**Problem requirements**
Say only how many lines in the entries below contain the word "agent".

--- Input data ---

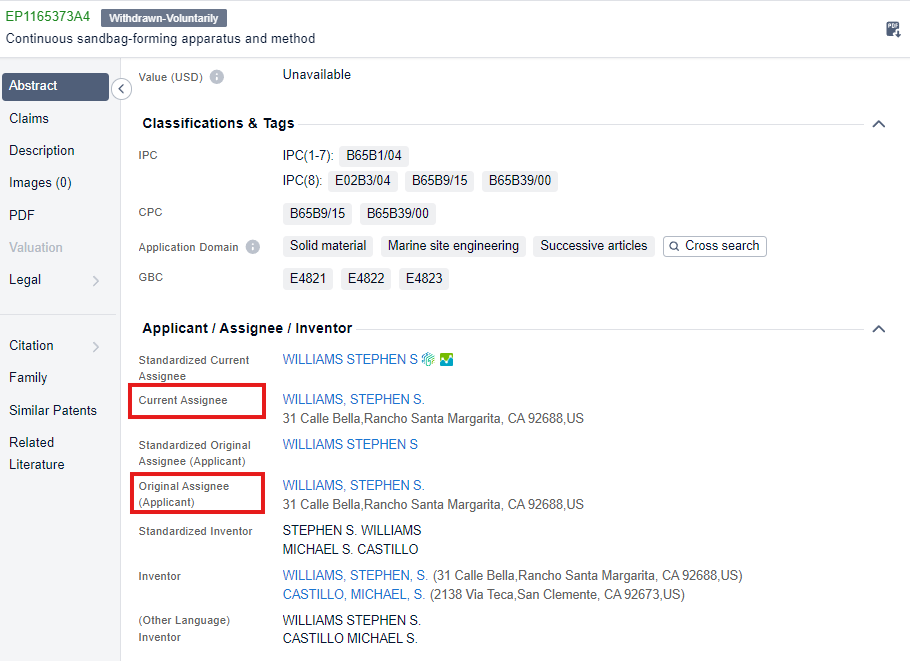Open the Family menu item
Image resolution: width=910 pixels, height=661 pixels.
28,377
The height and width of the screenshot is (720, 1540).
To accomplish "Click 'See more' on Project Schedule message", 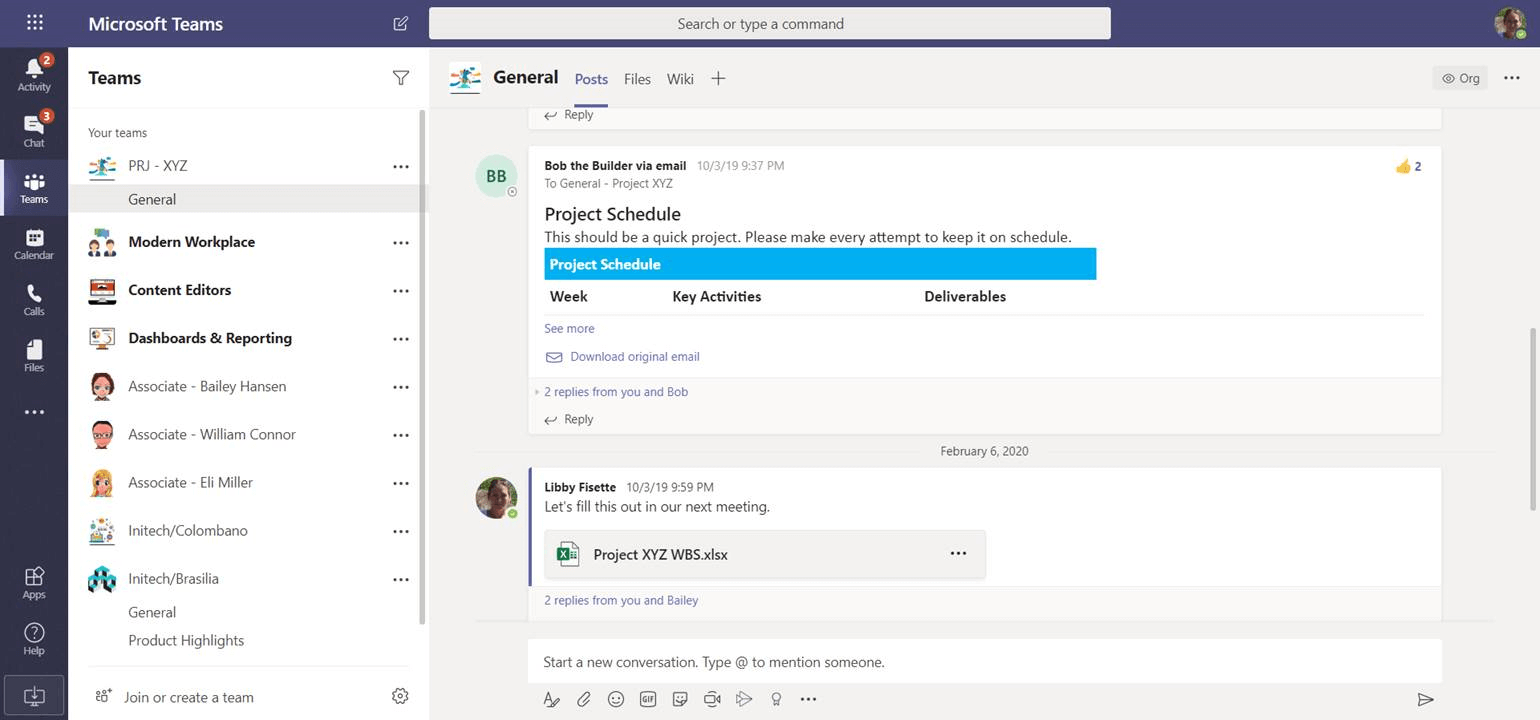I will pos(569,328).
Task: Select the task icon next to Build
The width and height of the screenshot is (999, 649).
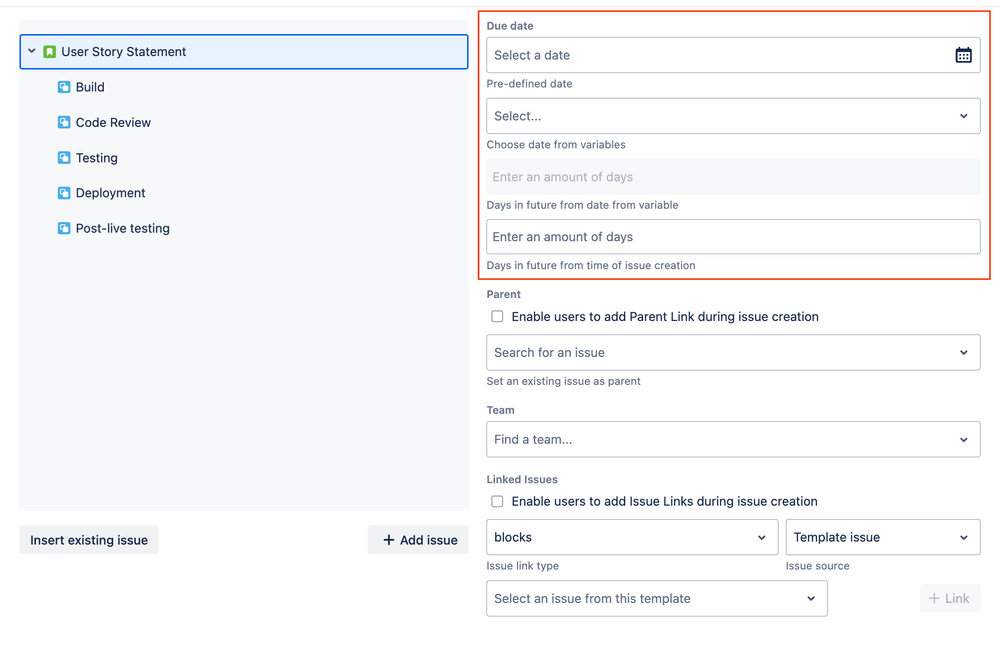Action: coord(62,87)
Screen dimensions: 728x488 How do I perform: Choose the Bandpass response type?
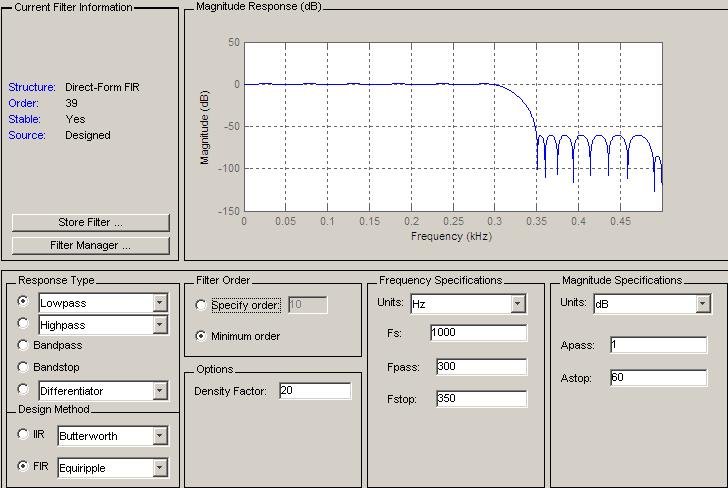(x=24, y=345)
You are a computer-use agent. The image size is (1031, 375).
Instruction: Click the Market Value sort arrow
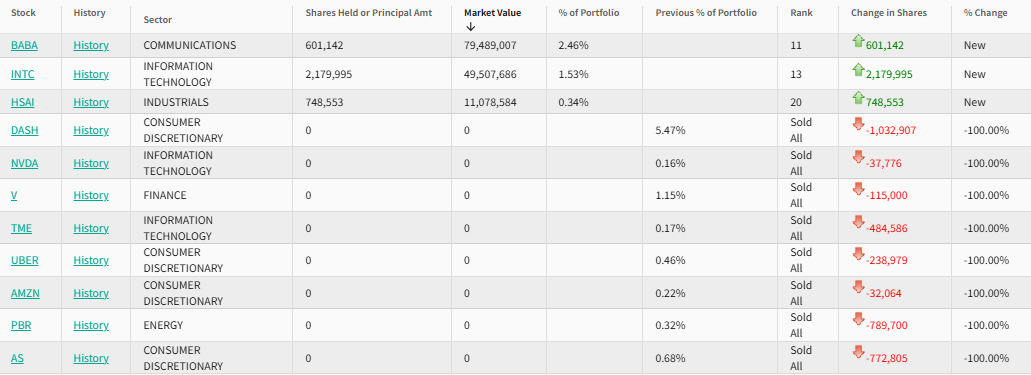470,27
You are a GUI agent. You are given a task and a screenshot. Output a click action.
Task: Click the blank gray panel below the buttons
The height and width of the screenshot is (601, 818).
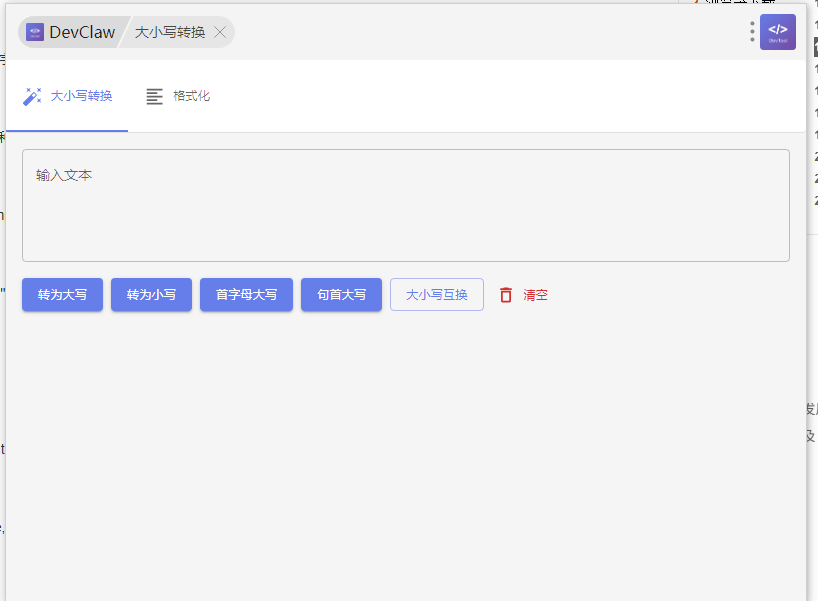point(405,450)
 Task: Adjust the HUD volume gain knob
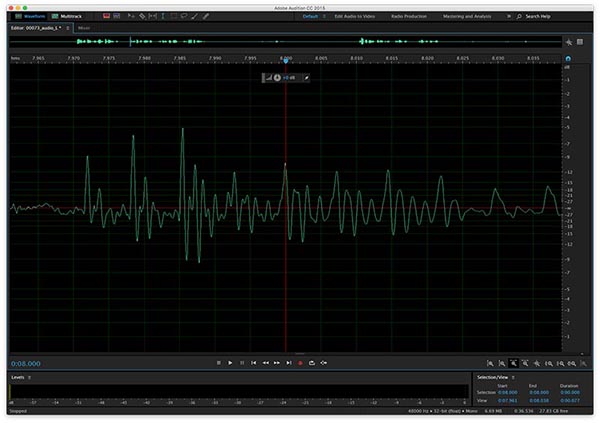point(277,77)
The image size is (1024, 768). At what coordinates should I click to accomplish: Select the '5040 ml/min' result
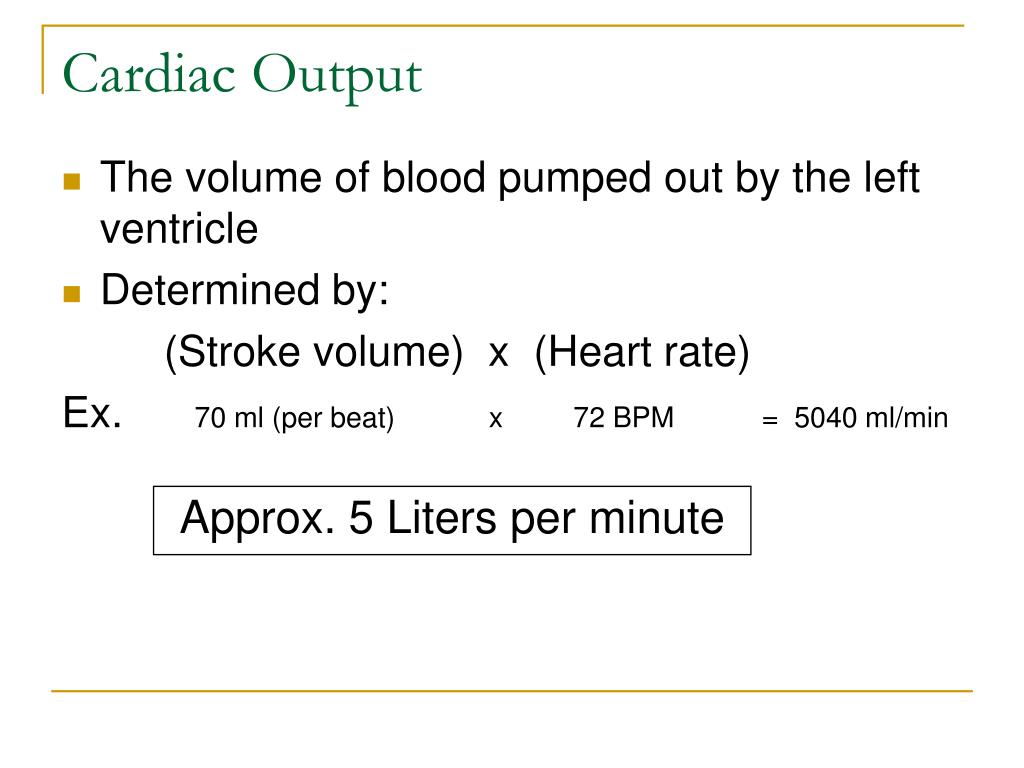pos(871,418)
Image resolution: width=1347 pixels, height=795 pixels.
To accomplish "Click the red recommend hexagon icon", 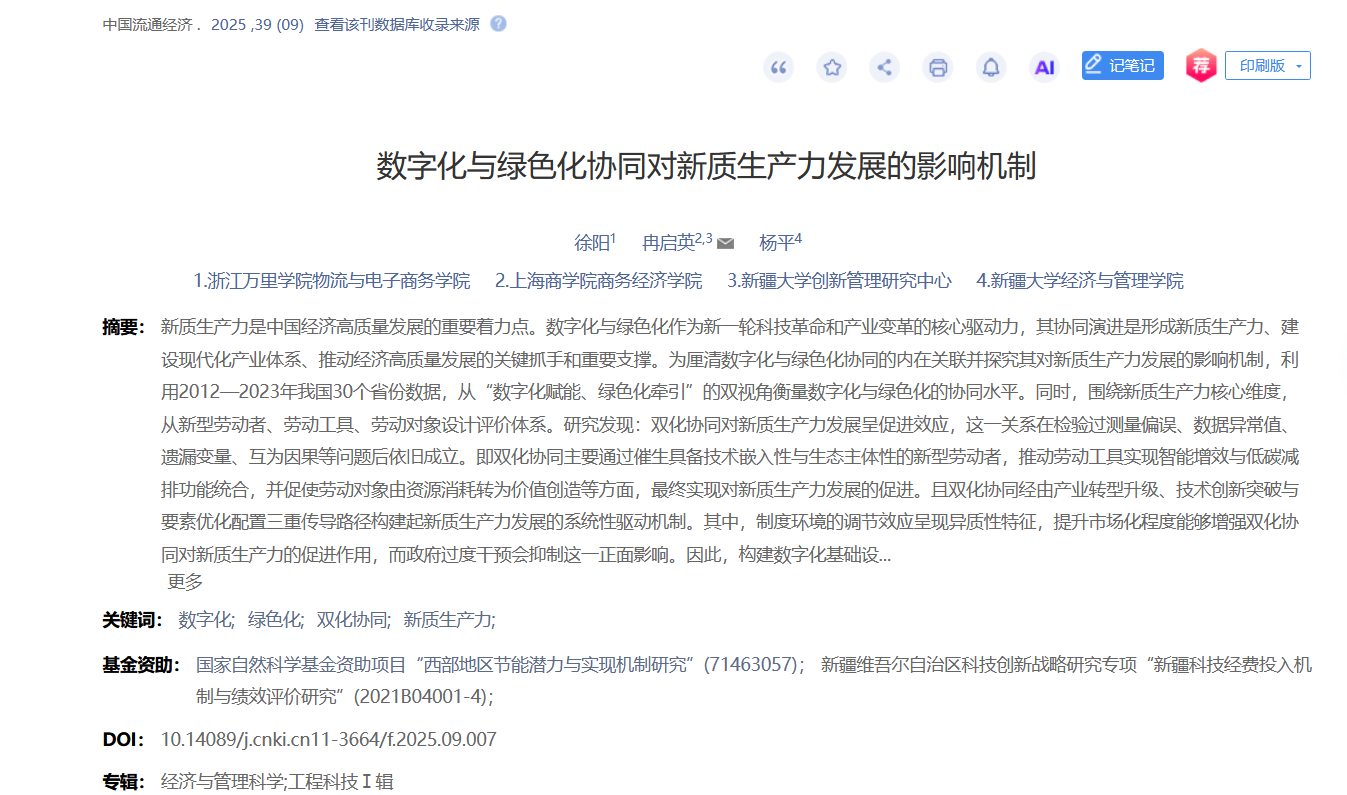I will coord(1201,66).
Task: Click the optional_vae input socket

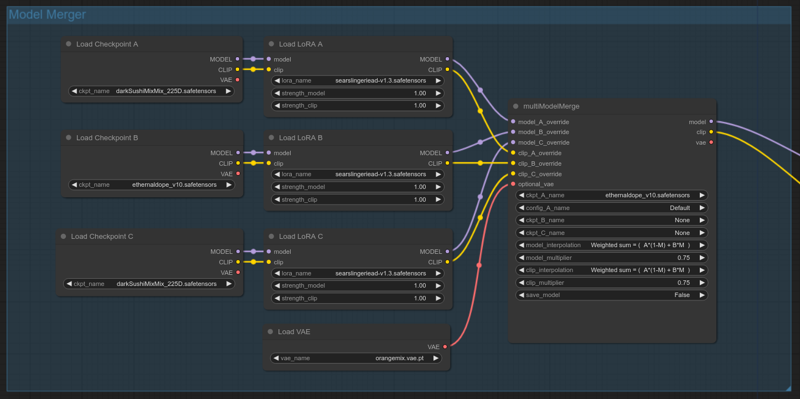Action: (513, 184)
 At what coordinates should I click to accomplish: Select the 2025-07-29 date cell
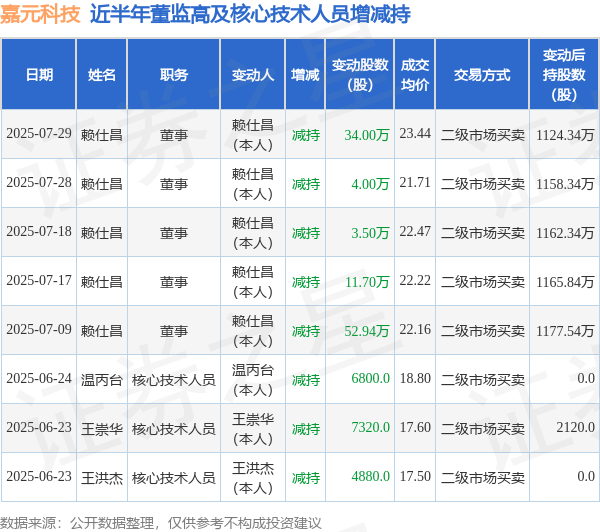coord(39,134)
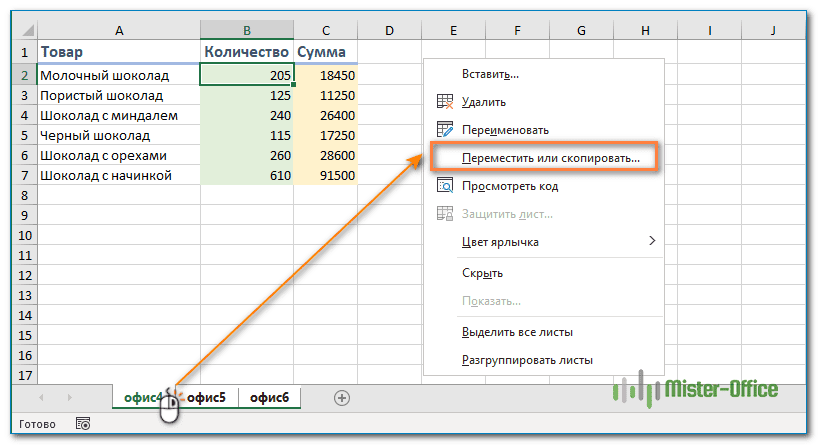Click row 7 header
The height and width of the screenshot is (445, 818).
(x=21, y=176)
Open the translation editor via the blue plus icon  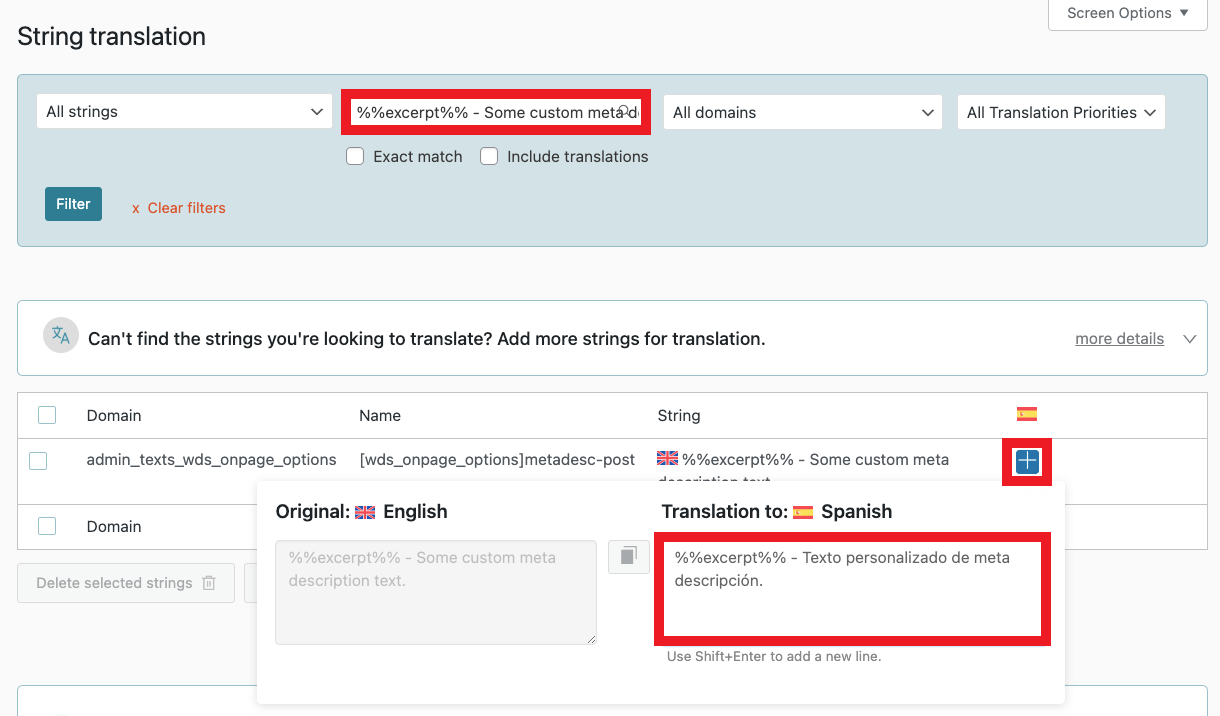pos(1027,461)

---

**Result of this task**
2